USA poprą plan afgańskiego prezydenta Hamida Karzaja, przewidujący przekonanie talibów najniższego i średniego szczebla, którzy nie wspierają Al-Kaidy, by zaprzestali walki z siłami USA i NATO - zapowiedział specjalny wysłannik Waszyngtonu do Afganistanu i Pakistanu Richard Holbrooke.
Karzaj ma przedstawić ten plan w czwartek. Talibowie już go odrzucili, publikując w internecie oświadczenie, w którym twierdzą, że ich bojownicy nie ulegną bodźcom finansowym, ponieważ walczą "nie o pieniądze, własność czy pozycję", lecz o islam i położenie kresu obecności obcych wojsk w ich kraju. - Konferencja w Londynie ma za cel utrzymanie inwazji sił okupacyjnych w Afganistanie. To tylko strata czasu. Emirat Islamski Afganistanu uważa, że jedynym rozwiązaniem problemów w Afganistanie jest natychmiastowe opuszczenie tego kraju przez siły okupacyjne - głosi oświadczenie talibów.

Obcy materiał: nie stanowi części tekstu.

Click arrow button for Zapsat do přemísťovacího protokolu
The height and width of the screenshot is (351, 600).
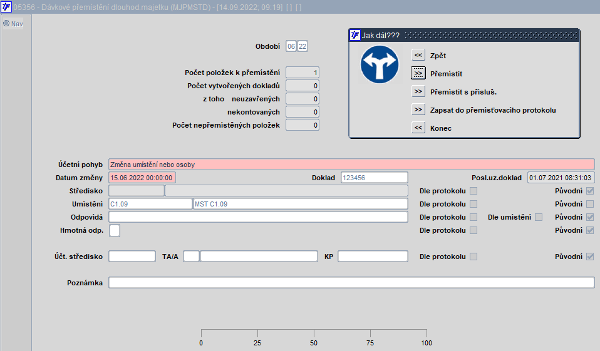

Holbrooke wyraził opinię, że "w przytłaczającej większości talibowie nie są ideologicznymi zwolennikami mułły Omara. Jego zdaniem co najmniej 70 procent talibów nie walczy za tę ideologię. USA i inne kraje próbują przekonać tych talibów do złożenia broni. W przededniu londyńskiej konferencji na temat Afganistanu ONZ cofnęła sankcje - zamrożenie aktywów, zakaz podróżowania - wobec pięciu byłych przywódców Talibanu. Nalegać na to miał prezydent Afganistanu Hamid Karzaj.
Holbrooke zaznaczył, że plan reintegracji talibów nie dotyczy tych, którzy wspierają Al-Kaidę. Dodał, że nie jest prowadzona dyskusja na temat ewentualnej amnestii dla talibskich bojowników, podkreślając, że bezpośrednim celem jest przekonanie ich do przerwania walki.